Ronald Stevenson was a prolific and influential composer and performer. He was a musical visionary and conceived works on a grand and imposing scale – two in particular reflect his ability to envisage monumental compositions. His Passacaglia on DSCH for solo piano, written in the early 1960s (based on Dmitri Shostakovich’s initials) lasts 90 minutes and has been memorably recorded by John Ogdon. In 2008 the BBC Scottish Symphony Orchestra performed the world premiere of his choral symphony, Ben Dorain, based on an epic Gaelic poem. It had taken Stevenson more than 20 years to compose and was scored for two choirs and two orchestras. Stevenson could envisage music on a monumental scale and also in more intimate solo compositions; he brought to all his works a freshness and originality allied to a vision of life as a vast spectrum of human experience.

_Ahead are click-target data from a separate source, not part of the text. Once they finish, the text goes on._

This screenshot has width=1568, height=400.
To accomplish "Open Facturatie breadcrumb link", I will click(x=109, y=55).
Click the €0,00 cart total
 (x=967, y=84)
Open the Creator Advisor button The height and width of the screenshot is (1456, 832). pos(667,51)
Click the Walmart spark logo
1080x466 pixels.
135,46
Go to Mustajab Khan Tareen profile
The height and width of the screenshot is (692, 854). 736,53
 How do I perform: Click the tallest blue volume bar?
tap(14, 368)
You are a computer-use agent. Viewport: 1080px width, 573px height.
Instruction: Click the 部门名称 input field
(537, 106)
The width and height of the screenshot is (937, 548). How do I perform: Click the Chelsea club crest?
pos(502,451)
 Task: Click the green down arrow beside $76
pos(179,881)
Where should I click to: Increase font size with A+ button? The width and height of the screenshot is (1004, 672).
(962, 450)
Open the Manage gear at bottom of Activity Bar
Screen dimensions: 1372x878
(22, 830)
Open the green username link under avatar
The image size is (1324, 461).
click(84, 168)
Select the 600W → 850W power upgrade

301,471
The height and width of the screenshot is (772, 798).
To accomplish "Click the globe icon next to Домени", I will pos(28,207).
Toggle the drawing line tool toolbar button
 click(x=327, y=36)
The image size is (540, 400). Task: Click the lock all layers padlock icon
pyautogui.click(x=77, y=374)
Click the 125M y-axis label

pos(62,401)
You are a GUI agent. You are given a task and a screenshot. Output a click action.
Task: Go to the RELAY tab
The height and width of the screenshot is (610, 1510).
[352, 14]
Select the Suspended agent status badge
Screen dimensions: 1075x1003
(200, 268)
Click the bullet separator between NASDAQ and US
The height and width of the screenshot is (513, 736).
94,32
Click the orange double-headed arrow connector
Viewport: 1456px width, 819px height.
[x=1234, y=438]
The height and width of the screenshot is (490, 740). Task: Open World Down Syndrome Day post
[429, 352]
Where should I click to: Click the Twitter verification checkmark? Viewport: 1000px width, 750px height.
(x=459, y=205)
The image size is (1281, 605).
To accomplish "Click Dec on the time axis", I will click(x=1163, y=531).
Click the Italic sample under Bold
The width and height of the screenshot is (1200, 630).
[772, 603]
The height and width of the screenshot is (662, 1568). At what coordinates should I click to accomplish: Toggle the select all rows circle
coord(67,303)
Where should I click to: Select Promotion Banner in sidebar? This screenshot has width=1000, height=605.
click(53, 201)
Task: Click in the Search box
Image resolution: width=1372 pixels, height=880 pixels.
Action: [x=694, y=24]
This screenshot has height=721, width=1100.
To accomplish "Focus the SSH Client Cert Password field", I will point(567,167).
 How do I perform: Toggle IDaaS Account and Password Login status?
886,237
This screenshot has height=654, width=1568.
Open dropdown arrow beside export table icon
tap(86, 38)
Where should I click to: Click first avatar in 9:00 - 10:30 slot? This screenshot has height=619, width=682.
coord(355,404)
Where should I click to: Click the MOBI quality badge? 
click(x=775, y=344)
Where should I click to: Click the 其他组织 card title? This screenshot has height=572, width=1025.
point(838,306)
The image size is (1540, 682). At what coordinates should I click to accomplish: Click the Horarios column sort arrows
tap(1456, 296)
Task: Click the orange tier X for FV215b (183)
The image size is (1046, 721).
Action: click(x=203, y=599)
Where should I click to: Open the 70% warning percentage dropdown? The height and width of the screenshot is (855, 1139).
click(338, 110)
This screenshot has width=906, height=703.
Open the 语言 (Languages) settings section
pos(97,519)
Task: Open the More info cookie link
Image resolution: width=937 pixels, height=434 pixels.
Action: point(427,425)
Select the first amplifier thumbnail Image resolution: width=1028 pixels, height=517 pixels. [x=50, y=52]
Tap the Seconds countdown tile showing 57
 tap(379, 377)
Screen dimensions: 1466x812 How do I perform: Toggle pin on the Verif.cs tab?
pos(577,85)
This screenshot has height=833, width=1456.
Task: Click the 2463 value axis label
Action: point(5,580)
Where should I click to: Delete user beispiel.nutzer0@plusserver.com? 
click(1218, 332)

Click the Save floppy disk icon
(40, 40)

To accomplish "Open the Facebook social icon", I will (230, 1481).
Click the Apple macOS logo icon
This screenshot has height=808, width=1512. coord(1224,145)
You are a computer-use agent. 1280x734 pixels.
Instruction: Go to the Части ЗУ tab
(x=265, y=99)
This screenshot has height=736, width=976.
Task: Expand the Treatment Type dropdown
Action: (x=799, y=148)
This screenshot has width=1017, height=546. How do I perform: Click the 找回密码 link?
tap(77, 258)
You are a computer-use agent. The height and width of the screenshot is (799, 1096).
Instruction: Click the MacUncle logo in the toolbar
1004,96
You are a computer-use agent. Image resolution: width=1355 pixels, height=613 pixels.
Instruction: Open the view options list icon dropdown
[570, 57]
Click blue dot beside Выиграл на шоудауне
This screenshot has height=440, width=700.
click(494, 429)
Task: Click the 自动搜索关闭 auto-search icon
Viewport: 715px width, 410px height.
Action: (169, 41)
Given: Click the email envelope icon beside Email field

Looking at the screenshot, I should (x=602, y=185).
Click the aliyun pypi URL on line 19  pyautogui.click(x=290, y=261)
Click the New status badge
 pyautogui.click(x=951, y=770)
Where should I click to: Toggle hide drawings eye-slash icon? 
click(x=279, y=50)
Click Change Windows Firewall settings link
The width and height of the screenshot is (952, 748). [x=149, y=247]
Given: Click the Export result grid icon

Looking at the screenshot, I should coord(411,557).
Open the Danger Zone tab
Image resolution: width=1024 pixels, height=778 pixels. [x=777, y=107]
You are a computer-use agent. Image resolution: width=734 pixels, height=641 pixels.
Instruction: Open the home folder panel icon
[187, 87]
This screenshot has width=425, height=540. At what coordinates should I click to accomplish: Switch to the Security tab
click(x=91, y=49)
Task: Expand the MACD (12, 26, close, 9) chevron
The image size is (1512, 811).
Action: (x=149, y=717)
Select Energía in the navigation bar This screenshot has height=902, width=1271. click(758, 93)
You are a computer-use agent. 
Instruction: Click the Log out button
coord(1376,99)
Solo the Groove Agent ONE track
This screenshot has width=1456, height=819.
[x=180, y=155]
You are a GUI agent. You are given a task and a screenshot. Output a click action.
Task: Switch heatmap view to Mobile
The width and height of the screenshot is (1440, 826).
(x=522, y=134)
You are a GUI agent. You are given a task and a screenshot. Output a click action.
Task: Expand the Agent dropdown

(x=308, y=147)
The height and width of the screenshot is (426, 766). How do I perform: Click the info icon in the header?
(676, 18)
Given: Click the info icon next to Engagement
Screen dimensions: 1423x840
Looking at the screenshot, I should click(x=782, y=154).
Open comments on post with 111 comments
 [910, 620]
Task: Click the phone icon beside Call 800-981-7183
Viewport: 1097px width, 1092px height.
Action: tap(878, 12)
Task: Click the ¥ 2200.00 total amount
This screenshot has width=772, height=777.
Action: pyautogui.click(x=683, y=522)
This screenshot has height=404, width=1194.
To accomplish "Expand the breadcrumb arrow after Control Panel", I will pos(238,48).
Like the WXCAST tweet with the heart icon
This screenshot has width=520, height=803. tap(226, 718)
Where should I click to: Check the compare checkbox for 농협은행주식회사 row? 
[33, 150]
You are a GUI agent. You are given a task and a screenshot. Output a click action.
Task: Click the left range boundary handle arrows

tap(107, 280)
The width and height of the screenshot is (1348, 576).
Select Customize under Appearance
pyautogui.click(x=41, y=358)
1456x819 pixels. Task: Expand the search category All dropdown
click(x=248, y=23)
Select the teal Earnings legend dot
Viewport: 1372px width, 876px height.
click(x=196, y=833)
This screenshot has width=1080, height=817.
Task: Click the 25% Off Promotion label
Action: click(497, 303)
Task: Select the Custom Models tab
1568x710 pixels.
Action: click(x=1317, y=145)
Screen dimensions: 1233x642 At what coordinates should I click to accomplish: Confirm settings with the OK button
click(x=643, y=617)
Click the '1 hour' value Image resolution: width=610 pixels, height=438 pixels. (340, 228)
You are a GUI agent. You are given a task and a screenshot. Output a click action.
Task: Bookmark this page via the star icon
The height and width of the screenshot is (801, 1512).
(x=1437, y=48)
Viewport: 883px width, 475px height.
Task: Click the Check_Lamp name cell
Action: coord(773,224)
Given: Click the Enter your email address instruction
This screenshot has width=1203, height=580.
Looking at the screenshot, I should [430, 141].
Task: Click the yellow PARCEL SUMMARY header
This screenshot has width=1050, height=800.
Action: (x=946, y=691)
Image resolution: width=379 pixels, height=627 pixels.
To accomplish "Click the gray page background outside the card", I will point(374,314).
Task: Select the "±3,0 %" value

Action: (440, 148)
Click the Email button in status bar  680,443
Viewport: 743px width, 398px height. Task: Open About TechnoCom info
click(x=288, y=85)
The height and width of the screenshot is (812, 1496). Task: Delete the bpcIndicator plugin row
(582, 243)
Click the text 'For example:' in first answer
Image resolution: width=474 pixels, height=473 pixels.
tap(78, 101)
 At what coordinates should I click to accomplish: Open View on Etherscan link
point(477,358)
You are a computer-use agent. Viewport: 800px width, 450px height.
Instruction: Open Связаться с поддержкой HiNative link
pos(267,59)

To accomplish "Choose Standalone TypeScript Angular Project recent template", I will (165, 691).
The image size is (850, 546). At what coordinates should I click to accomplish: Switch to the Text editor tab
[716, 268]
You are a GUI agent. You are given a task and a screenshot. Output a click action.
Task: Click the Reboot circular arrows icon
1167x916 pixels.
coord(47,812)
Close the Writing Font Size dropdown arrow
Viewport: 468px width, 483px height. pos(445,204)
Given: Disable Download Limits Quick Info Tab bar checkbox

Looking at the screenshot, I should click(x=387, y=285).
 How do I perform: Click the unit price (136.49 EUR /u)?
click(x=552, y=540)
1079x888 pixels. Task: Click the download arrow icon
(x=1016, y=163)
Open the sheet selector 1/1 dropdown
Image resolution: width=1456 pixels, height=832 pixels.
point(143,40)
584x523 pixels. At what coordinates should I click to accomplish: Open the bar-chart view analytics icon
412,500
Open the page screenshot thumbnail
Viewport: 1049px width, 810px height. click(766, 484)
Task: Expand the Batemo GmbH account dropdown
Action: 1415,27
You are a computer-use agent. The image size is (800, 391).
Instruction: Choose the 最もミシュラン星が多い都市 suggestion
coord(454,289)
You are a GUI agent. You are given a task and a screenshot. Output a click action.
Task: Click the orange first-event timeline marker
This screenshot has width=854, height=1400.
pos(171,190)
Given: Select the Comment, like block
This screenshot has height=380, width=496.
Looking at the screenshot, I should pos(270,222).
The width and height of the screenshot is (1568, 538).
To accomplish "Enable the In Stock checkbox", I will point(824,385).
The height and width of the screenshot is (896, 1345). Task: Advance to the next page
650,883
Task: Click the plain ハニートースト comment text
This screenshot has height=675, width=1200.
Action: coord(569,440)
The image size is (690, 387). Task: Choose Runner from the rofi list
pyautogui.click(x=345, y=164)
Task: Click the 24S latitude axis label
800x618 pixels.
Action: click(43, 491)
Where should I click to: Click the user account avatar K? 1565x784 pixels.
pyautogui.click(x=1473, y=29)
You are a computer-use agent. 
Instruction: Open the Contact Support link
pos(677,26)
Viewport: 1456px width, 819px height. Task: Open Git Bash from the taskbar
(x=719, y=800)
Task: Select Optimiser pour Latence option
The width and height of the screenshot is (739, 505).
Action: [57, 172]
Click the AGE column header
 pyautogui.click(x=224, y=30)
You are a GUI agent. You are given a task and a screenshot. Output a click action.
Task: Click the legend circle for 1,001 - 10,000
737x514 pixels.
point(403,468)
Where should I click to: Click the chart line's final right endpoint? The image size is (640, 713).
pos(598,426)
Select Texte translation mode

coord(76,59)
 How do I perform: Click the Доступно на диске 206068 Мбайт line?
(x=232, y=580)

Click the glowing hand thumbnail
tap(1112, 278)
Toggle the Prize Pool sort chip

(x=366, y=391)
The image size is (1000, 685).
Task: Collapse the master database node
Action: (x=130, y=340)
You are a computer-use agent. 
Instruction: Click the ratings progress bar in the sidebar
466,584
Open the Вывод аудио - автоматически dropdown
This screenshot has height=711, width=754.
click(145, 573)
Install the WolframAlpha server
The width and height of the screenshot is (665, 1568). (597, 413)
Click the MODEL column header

The Scottish composer John McLeod was a close friend of many years and told The Scotsman yesterday: “Ronald was a giant of a man and a giant of a composer. He might have been more widely recognised had he lived in the 19th century. His piano playing was outstanding – his technique was phenomenal. I conducted him when he played the Greig concerto with the Glasgow Symphony Orchestra and he was tremendous. His playing and teaching has had huge influence on many young Scottish pianists.
“It was always fun working with Ronald. Everyone came away knowing more about the music than when you started rehearsals.”
Ronald Stevenson’s father hailed from Kilmarnock and his mother was Welsh. That Celtic background was to remain a lifelong passion. After school in Blackburn, Stevenson studied at the Royal Northern College of Music where he majored in composition and the piano – graduating with special distinction in 1948. He then studied orchestration at the Conservatorio di Santa Cecilia in Rome and in 1950 moved to Scotland, settling in West Linton in 1955. He was a man with strong left-wing political beliefs and as a pacifist refused to do national service – spending the two years in jail.
Stevenson was a renowned musicologist and lecturer. He held senior lecturing posts at the University of Cape Town, the Shanghai Conservatory of Music, at the Juilliard School, New York and at Melbourne University.
Stevenson championed the music of the 19th-century Italian composer Ferruccio Busoni and in the 1970s presented a series of programmes on Radio 3 on his music, which did much to re-establish Busoni’s reputation. A BBC2 documentary followed. In 1981 Stevenson wrote an extended series for BBC Radio Scotland on the bagpipe, clarsach and fiddle music of Scotland.
The Edinburgh-born concert pianist, Susan Tomes, told The Scotsman how much, as a teenager, she appreciated Stevenson’s “inspirational lectures”. She said: “Using wide-ranging examples from music, poetry, philosophy and politics he drew our attention to many valuable and perhaps under-acknowledged ways of looking at music.